Common mistakes to avoid

  • Overstating your activity level. Most people pick a higher factor than reality. Three gym sessions a week with a desk job is usually "lightly" to "moderately" active, not "very active". Overestimating inflates your TDEE and stalls fat loss.
  • Double-counting exercise calories. The activity factor already includes your workouts. Adding calories back from a watch or app on top of your TDEE counts the same exercise twice and can wipe out your deficit.
  • Treating the number as fixed. TDEE changes as you lose or gain weight, and your body adapts to a deficit over time. Recalculate every few kilograms and adjust based on how the scale actually moves.
  • Cutting too hard, too fast. Dropping far below your BMR to lose weight quickly tends to cost muscle and is hard to sustain. A 300 to 500 calorie deficit is gentler and easier to stick to.

Glossary

TDEE
Total Daily Energy Expenditure: all the calories you burn in a day, including rest, daily movement and exercise.
BMR
Basal Metabolic Rate: the calories your body burns at complete rest to keep its basic functions running.
Mifflin-St Jeor
A 1990 equation that estimates BMR from weight, height, age and sex, widely used for its accuracy.
Activity factor
A multiplier (1.2 to 1.9) applied to BMR to account for your daily activity and exercise.
Caloric deficit
Eating fewer calories than you burn, which over time leads to weight loss.
Maintenance calories
The intake that keeps your weight stable; another name for your TDEE.

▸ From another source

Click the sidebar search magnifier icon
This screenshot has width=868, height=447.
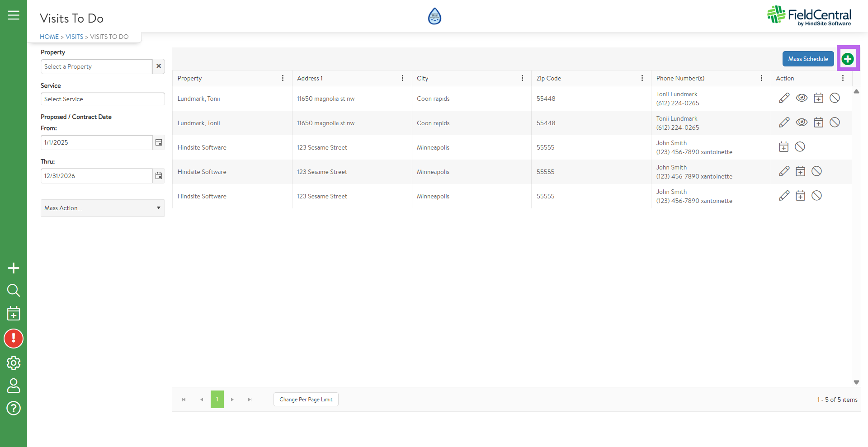[14, 290]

Frequently asked questions

What is TDEE?

TDEE stands for Total Daily Energy Expenditure, the total number of calories you burn in a day. It includes your resting metabolism, the energy used to digest food, and all movement from daily activity to formal exercise.

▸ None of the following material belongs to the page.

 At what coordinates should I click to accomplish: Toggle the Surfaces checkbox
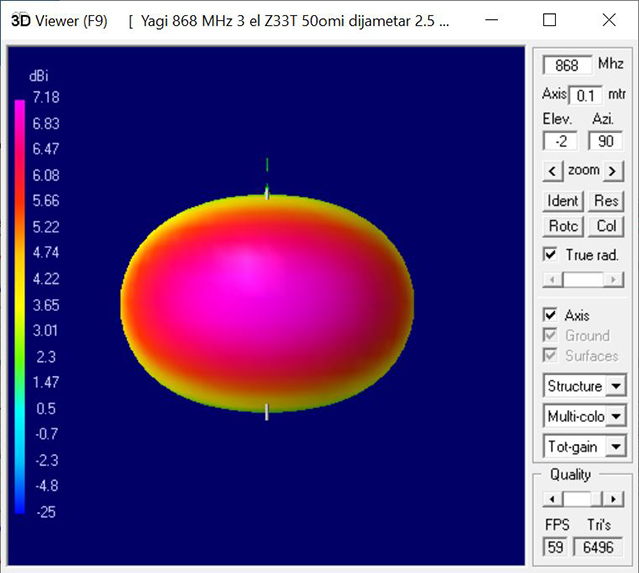point(549,355)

How do I calculate my maintenance calories?

Calculate your BMR with the Mifflin-St Jeor equation, then multiply by an activity factor between 1.2 and 1.9 based on how active you are. The result is your maintenance calories, the amount that keeps your weight steady. This tool does both steps for you.

How many calories should I eat to lose weight?

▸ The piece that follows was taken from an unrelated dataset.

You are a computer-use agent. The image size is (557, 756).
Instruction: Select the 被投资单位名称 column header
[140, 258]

A common approach is to eat about 500 calories below your TDEE, which targets roughly 0.45 kg (1 lb) of fat loss per week. Avoid dropping below your BMR for long stretches, and adjust the number based on how your weight actually changes over two to three weeks.

Is the Mifflin-St Jeor equation accurate?

For the general population it is one of the most accurate predictive BMR formulas, and studies have found it more reliable than the older Harris-Benedict equation. It is still an estimate, with individual results varying by around 10% due to genetics and body composition.

What activity level should I choose?

Be honest and tend to round down. A desk job with a couple of light workouts is "lightly active", structured training 3 to 5 days a week is "moderately active", and "very" or "extra active" suit near-daily hard training or a physically demanding job.

Does this TDEE calculator store my data?

No. Everything is calculated in your browser. Nothing you enter is sent to a server or saved anywhere.